| Data for the task |
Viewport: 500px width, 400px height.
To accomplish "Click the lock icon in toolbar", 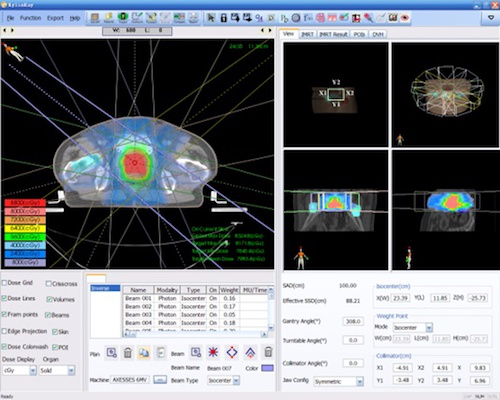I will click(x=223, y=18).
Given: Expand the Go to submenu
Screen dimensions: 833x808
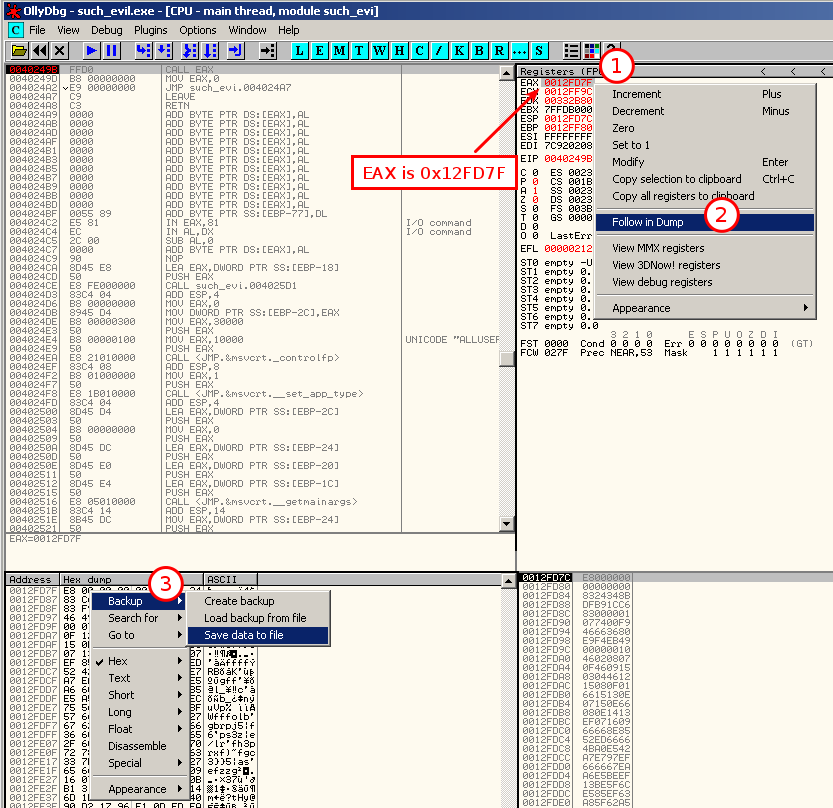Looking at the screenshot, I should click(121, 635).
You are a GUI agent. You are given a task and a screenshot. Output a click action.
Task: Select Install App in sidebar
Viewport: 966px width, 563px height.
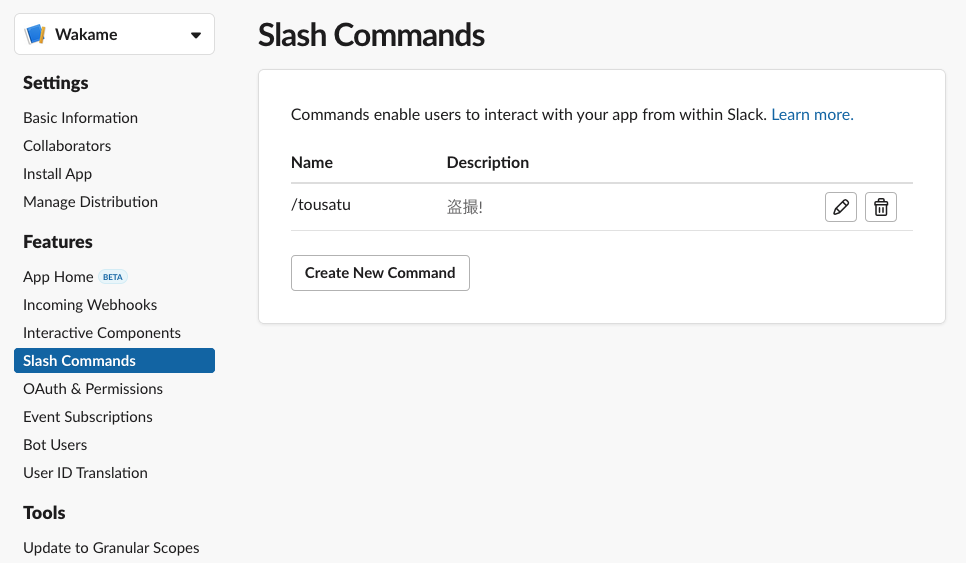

| Exercise details |
Only the lines from the one with "You are a GUI" through the final line of the data should be written out, exactly and including both ends. Skip the pictures.

| Result of this task |
You are a GUI agent. You are given a task and a screenshot. Output a click action.
Task: Select Install App in sidebar
Viewport: 966px width, 563px height.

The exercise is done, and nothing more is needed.